Félix González-Torres (American, born Cuba, 1957–1996) “Untitled” (The End), 1990 Print on paper Collection Museum of Contemporary Art Chicago, restricted gift of Carlos and Rosa de la Cruz; Bernice and Kenneth Newberger Fund, 1995.111 On loan to the Block Museum of Art, Northwestern University

Félix González-Torres, born in Cuba in 1957 and raised in Puerto Rico, came to New York City in 1979. He participated in the influential Whitney Independent Study Program, where he began a sustained engagement with European critical theory. A member of Group Material, an experimental collective of artists interested in politically-engaged art and experimental exhibition practices, González-Torres actively engaged in political questions through affective, poetic, and physical interventions into the everyday. His artworks used ordinary materials—candy spills, billboards, jigsaw puzzles, timelines, light bulb strings, and paper stacks—to construct seductive, seemingly mundane situations that also express powerful political statements.

Any installation of a González-Torres work tests institutional assumptions about authorship, viewership, and display practices. While his work today is most often seen in museum environments, this specific manifestation occurs in—and asks questions of—the library. Just as books are made of bound sheets, “Untitled” (The End) comprises a stack of paper; more specifically, unbound sheets that are 28 by 22 inches, which are then ideally assembled to a height of 22 inches. Each has a thick black border printed around its four sides. Visitors can take a sheet away with them, and the institution must decide whether to replenish the work, or to allow it to diminish over time.
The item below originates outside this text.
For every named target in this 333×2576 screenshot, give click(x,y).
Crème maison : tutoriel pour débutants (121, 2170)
González-Torres’s works explicitly engage the history of art and particularly the legacy of Minimalism. In his use of common, mass-produced materials that appear in groupings or sequences, González-Torres refers to canonical Minimalists such as Donald Judd and Carl Andre. However, works like “Untitled” (The End) use Minimalist-like forms to introduce other questions—especially around death, dying, loss, and collective responsibility—into institutional settings. Along the same line, González-Torres’s works can be understood as disruptive actors within art world mechanisms of sale, ownership, and maintenance, since the owner of a work like this one must also agree to continually give it away.
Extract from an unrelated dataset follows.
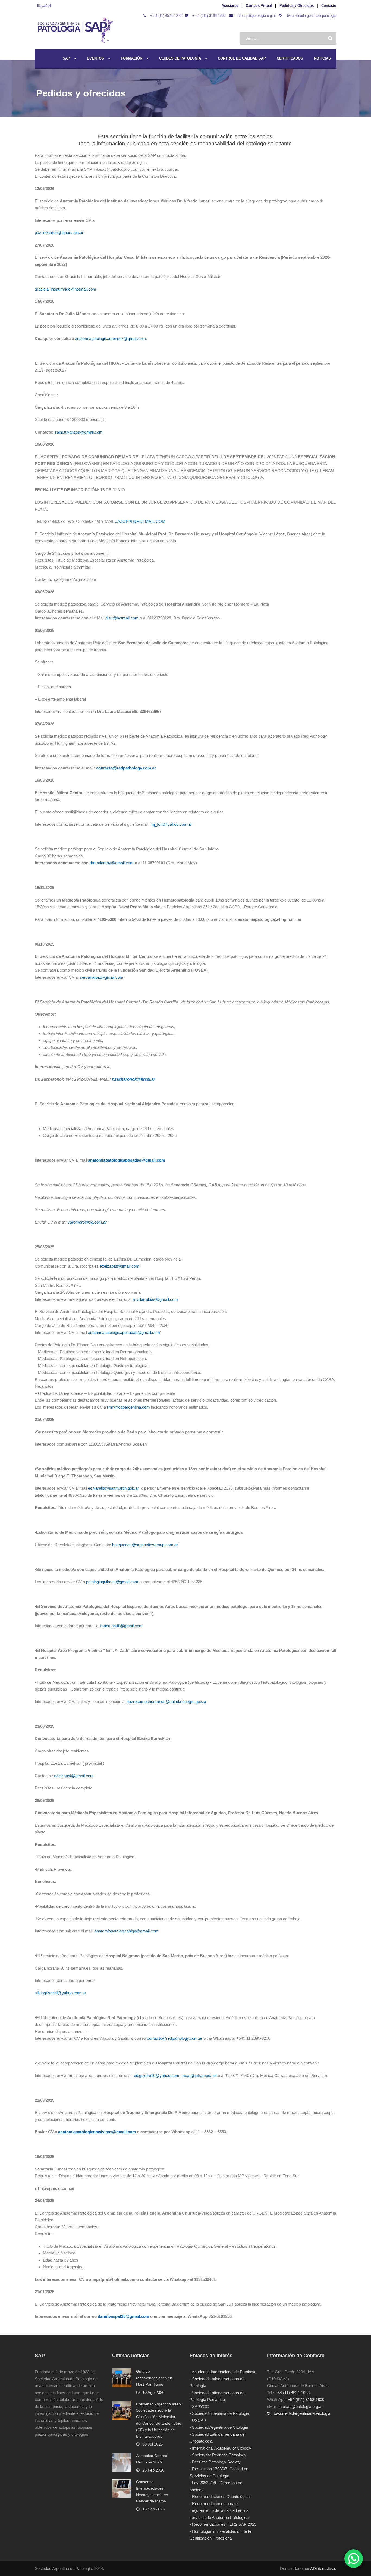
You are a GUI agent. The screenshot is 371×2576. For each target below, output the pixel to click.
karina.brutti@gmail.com (121, 1625)
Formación (131, 58)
Likewise, questions of institutional responsibility come to the fore in any iteration of a work like “Untitled” (The End). In this installation, the work is proximate, not only to the Northwestern University Art Library and to special collections, but also to a replica of a Gutenberg press created for the Cuneo Press exhibit at the 1939—1940 New York World’s Fair, later donated to the Charles Deering McCormick Library of Special Collections. The placement of the work in a library leads to a few questions. How does this piece intervene in the history of printing and the printing press as arbiter of knowledge? What differentiates this stack from the books on the library shelves? How does the work illuminate the institutional priorities of the library? What kind of research methods does “Untitled” (The End) engage in? How does it comment on practices of looking and reading? What does it tell us about the politics of preservation?

In this particular version, the sheets of paper in “Untitled” (The End) will not be replenished. While libraries strive to make information available, letting physical material leave—never to return—is typically antithetical to a library’s mission. “Untitled” (The End) questions these institutional commitments, freely distributing paper that, while lacking textual information, perhaps circulates a different sort of knowledge. González-Torres’s strategies of generosity, dissolution, and diffusion allow for intimate connections in public space; his paper sheets remind us both of our fragility and our links to one another. The artist himself expressed the strangeness of this strategy of dispersal after the death of his partner Ross: “This is how I started letting the work go. Letting it just disappear. People don’t realize how strange it is when you make your work and you put it out to be seen and say, simply, ‘take me.’”[1]

–Brian Leahy, Curator

 

[1] Felix Gonzalez-Torres, as quoted in Nancy Spector, Felix Gonzalez-Torres (New York: Guggenheim Museum, 2007), 155-156.